- [Your assignment]
Except for the pictures, retype the records that follow exactly.

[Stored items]
--------------------------------
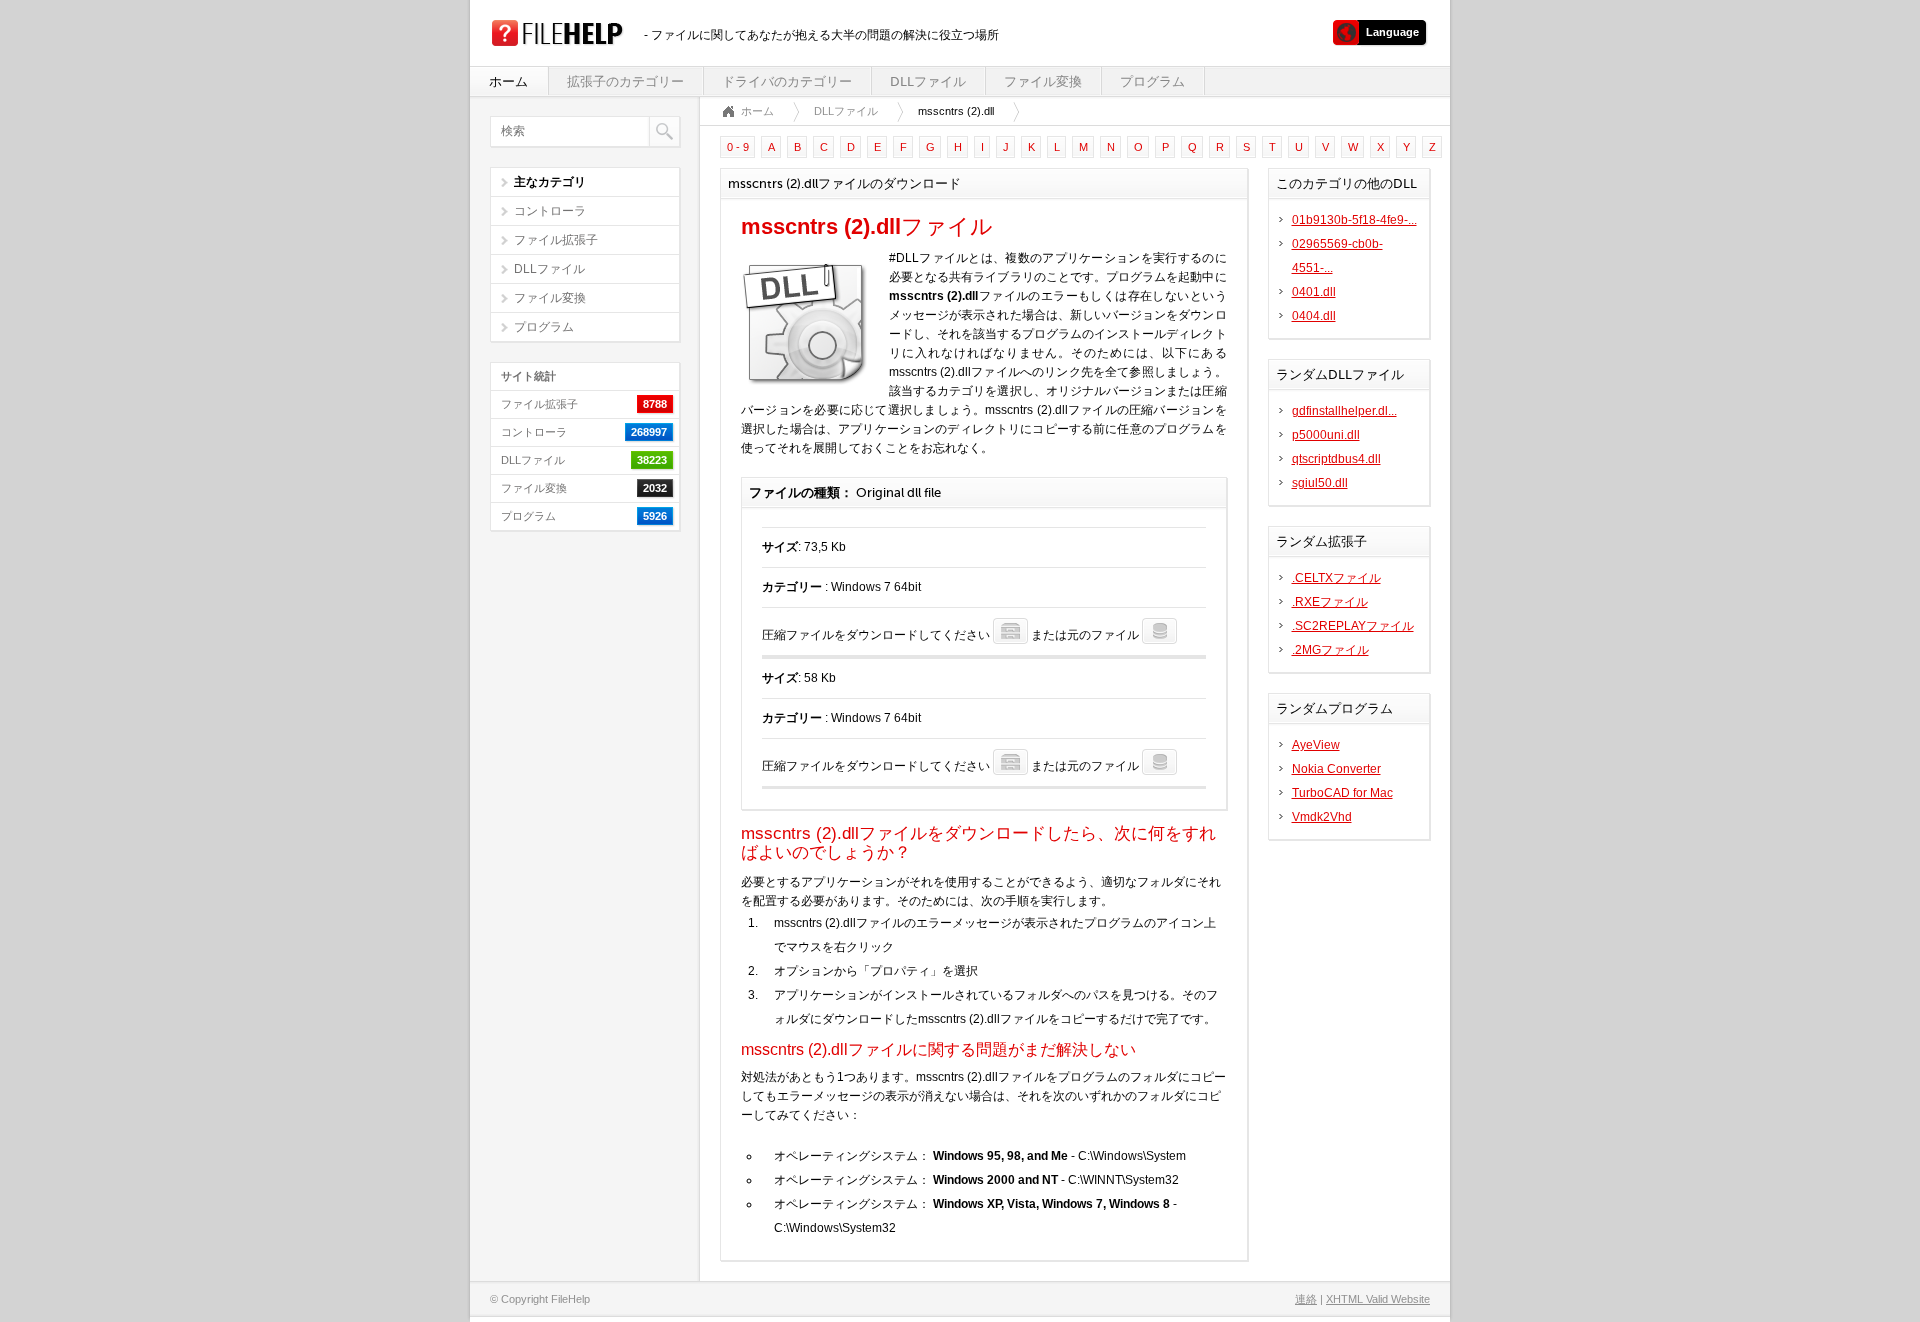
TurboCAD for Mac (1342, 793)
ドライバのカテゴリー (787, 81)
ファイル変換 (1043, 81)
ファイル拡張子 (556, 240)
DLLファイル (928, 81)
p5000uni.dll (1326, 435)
--------------------------------
- [Result for this exercise]
TurboCAD for Mac (1342, 793)
ドライバのカテゴリー (787, 81)
ファイル変換 (1043, 81)
ファイル拡張子 (556, 240)
DLLファイル (928, 81)
p5000uni.dll (1326, 435)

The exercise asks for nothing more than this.